▶ TASK DIRECTIONS: The word "badge" occurs in some lines of the data. Return each such line.

▶ PROVIDED INFORMATION:
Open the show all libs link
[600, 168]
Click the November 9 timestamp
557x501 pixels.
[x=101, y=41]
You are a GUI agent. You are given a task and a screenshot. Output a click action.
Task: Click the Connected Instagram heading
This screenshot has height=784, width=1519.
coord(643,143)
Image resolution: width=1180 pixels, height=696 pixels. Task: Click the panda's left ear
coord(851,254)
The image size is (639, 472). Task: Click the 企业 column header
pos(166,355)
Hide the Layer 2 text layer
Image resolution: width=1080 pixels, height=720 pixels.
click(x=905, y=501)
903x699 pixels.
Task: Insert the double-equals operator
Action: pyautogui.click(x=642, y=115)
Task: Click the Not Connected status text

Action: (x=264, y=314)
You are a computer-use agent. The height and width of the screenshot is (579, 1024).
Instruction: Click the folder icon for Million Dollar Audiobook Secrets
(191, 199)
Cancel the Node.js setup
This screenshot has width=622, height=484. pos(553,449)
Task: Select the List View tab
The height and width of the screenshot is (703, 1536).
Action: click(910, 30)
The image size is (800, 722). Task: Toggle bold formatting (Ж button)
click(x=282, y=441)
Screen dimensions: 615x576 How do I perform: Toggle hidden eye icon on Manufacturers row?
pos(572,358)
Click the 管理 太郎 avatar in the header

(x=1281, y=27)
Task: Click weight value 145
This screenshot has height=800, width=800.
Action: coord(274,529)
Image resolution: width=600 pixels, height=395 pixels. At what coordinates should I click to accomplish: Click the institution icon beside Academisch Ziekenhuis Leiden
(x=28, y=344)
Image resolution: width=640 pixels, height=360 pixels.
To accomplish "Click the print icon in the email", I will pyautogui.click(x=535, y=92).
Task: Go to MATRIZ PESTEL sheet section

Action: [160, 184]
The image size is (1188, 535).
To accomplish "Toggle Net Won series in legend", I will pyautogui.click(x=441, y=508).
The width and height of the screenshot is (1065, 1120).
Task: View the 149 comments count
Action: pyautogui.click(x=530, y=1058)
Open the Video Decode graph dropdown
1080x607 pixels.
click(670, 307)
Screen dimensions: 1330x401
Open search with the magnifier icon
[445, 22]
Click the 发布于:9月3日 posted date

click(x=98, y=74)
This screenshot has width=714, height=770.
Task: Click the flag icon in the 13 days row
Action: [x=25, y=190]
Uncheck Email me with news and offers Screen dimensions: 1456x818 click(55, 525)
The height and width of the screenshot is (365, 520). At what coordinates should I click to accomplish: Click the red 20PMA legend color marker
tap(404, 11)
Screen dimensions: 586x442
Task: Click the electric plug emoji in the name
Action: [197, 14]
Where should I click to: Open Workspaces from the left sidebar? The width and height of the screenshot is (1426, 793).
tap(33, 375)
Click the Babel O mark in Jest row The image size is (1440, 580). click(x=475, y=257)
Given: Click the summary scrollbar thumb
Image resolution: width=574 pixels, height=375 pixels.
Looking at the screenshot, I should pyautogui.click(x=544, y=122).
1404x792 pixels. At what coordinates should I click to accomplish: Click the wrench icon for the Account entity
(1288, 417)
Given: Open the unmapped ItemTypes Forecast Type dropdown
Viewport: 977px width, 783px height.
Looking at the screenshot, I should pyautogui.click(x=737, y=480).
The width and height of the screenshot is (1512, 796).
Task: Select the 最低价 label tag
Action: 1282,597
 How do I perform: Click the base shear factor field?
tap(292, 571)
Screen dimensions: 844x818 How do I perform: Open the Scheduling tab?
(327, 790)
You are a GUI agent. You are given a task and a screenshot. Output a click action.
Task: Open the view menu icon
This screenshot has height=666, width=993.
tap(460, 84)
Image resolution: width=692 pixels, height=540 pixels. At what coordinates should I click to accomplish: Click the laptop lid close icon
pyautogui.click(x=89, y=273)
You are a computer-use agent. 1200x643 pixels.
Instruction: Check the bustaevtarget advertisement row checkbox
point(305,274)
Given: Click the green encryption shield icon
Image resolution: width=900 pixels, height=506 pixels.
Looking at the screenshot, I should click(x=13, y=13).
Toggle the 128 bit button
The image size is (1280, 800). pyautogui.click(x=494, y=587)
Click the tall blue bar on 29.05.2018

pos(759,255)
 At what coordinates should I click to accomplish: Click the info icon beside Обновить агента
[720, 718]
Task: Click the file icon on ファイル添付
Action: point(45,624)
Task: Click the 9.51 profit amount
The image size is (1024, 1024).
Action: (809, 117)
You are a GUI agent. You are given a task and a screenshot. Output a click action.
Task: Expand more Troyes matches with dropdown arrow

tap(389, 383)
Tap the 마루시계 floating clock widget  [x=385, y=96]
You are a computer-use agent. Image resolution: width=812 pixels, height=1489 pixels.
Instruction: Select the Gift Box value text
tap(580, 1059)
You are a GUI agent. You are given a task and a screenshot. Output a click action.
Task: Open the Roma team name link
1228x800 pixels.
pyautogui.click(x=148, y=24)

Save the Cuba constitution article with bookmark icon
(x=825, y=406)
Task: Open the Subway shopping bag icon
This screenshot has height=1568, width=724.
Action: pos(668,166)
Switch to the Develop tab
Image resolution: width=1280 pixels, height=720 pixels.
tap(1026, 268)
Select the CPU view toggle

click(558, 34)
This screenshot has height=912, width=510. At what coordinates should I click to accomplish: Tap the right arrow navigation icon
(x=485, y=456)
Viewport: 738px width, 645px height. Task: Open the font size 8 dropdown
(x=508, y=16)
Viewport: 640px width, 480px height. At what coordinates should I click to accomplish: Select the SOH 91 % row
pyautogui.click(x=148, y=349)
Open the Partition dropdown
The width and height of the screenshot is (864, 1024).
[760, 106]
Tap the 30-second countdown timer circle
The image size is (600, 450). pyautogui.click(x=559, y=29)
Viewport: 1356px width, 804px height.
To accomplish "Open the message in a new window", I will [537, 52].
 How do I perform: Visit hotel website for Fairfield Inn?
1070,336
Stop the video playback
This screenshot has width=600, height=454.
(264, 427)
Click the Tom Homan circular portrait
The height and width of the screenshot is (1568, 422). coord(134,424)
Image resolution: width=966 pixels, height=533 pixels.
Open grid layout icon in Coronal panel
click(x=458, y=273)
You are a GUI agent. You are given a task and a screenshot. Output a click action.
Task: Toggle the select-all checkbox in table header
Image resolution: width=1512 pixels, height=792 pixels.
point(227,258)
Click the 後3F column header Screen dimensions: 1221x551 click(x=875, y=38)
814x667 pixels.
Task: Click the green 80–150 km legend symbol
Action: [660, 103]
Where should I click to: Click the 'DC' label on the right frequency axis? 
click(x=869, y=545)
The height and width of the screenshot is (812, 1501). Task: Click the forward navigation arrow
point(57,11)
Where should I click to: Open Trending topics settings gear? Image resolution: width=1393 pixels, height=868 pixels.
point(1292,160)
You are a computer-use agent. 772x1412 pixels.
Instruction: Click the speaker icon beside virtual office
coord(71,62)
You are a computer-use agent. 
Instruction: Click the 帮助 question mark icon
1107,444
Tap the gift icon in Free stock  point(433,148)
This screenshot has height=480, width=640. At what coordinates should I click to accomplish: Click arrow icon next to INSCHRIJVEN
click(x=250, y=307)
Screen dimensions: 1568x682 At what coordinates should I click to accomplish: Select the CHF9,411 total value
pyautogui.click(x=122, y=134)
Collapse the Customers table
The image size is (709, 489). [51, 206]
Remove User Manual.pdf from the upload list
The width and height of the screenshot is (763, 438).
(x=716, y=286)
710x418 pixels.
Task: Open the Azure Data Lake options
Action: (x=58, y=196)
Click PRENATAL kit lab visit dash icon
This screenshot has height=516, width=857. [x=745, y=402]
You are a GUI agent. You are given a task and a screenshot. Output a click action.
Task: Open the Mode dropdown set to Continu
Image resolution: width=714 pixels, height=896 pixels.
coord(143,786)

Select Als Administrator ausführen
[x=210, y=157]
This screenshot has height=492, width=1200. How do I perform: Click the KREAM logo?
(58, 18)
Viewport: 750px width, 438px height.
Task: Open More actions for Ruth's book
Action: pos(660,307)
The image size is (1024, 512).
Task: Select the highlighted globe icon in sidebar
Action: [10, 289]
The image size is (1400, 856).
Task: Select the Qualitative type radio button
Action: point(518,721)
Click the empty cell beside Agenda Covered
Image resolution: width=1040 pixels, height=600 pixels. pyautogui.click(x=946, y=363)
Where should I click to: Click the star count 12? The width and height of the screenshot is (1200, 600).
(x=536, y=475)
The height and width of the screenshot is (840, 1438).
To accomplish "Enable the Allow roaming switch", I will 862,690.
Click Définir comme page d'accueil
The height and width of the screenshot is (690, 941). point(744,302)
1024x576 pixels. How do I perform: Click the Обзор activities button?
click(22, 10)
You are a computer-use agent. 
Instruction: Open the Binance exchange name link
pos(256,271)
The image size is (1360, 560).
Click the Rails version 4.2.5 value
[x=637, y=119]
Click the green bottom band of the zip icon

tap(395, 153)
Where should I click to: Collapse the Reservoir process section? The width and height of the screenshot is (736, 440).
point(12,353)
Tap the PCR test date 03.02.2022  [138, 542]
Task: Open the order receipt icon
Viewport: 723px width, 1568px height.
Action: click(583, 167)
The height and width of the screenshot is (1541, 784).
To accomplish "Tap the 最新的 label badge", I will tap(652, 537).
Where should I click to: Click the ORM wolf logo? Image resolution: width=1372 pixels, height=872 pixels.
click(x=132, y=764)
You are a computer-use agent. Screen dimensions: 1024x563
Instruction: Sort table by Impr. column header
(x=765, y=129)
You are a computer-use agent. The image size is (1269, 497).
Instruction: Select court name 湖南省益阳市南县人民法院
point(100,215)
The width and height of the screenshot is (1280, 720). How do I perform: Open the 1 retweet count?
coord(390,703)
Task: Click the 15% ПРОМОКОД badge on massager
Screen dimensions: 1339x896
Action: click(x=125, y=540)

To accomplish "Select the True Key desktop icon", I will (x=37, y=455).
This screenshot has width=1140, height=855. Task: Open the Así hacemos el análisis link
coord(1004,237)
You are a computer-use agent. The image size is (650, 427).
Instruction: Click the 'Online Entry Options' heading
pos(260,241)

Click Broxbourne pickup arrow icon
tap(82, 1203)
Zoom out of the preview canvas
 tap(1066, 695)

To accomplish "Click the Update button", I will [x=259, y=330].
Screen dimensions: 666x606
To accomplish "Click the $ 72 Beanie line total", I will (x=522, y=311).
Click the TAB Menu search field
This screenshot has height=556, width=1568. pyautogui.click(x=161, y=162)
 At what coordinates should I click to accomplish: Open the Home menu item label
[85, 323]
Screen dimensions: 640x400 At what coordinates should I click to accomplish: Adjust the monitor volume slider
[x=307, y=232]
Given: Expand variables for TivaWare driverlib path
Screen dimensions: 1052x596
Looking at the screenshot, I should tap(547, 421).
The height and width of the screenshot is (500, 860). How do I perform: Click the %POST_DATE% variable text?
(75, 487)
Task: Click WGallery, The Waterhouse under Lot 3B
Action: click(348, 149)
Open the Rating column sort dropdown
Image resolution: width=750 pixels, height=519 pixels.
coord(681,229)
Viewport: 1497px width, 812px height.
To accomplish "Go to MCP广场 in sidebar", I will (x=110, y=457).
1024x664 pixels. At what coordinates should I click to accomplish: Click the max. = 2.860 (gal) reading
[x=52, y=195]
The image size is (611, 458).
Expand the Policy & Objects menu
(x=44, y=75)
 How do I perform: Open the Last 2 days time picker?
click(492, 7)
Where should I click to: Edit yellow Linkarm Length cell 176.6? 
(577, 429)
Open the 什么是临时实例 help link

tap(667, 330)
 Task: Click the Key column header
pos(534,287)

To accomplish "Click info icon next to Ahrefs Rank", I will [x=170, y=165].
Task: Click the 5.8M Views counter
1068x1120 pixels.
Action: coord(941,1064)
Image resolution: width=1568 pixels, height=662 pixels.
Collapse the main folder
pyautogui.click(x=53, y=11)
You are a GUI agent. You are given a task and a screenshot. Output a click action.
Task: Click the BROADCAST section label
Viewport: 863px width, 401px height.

▶ SOLUTION:
To accomplish "Tap the 最新的 label badge", I will tap(652, 537).
Task: Click the 15% ПРОМОКОД badge on massager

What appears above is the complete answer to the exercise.